▶ **RECORDS FOR THE TASK**:
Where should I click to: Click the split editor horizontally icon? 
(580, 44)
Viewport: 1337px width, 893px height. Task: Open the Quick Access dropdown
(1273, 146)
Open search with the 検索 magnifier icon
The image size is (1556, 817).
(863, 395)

▶ **WHAT YOU NEED TO DO**: Retype every line of the material exactly as given.

▶ **YOUR SOLUTION**:
Where should I click to: Click the split editor horizontally icon? 
(580, 44)
Viewport: 1337px width, 893px height. Task: Open the Quick Access dropdown
(1273, 146)
Open search with the 検索 magnifier icon
The image size is (1556, 817).
(863, 395)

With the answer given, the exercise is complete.